Only the lines from the one containing "This screenshot has width=680, height=440." through the last line of the listing are to be given again, exactly as they appear.

-- Opening Marker --

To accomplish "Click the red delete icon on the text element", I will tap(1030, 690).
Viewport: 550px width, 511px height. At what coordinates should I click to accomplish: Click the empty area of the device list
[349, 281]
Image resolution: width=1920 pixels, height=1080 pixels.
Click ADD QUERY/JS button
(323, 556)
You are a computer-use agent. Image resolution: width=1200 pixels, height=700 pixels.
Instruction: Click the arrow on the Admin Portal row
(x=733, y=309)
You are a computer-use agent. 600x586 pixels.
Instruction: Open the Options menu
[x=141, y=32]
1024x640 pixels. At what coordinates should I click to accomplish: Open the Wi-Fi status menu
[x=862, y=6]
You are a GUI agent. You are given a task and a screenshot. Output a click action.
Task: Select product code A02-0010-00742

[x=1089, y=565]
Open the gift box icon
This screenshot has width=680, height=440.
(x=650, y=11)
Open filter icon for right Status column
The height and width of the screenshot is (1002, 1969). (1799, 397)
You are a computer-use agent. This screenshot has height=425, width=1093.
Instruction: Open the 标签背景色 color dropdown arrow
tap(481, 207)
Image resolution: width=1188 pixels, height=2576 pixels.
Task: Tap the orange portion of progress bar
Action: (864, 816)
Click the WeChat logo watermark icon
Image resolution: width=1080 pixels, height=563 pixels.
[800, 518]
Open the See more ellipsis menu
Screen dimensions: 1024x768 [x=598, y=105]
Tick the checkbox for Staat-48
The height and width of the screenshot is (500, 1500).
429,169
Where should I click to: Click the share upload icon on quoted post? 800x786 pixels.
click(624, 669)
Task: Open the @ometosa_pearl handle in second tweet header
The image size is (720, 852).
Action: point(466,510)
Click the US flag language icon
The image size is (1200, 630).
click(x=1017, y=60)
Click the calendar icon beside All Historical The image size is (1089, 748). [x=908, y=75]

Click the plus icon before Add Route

-- Closing Marker --

▶ SOLUTION TO THE PROBLEM:
This screenshot has width=680, height=440.
(x=650, y=11)
Open filter icon for right Status column
The height and width of the screenshot is (1002, 1969). (1799, 397)
You are a computer-use agent. This screenshot has height=425, width=1093.
Instruction: Open the 标签背景色 color dropdown arrow
tap(481, 207)
Image resolution: width=1188 pixels, height=2576 pixels.
Task: Tap the orange portion of progress bar
Action: (864, 816)
Click the WeChat logo watermark icon
Image resolution: width=1080 pixels, height=563 pixels.
[800, 518]
Open the See more ellipsis menu
Screen dimensions: 1024x768 [x=598, y=105]
Tick the checkbox for Staat-48
The height and width of the screenshot is (500, 1500).
429,169
Where should I click to: Click the share upload icon on quoted post? 800x786 pixels.
click(624, 669)
Task: Open the @ometosa_pearl handle in second tweet header
The image size is (720, 852).
Action: point(466,510)
Click the US flag language icon
The image size is (1200, 630).
click(x=1017, y=60)
Click the calendar icon beside All Historical The image size is (1089, 748). [x=908, y=75]

Click the plus icon before Add Route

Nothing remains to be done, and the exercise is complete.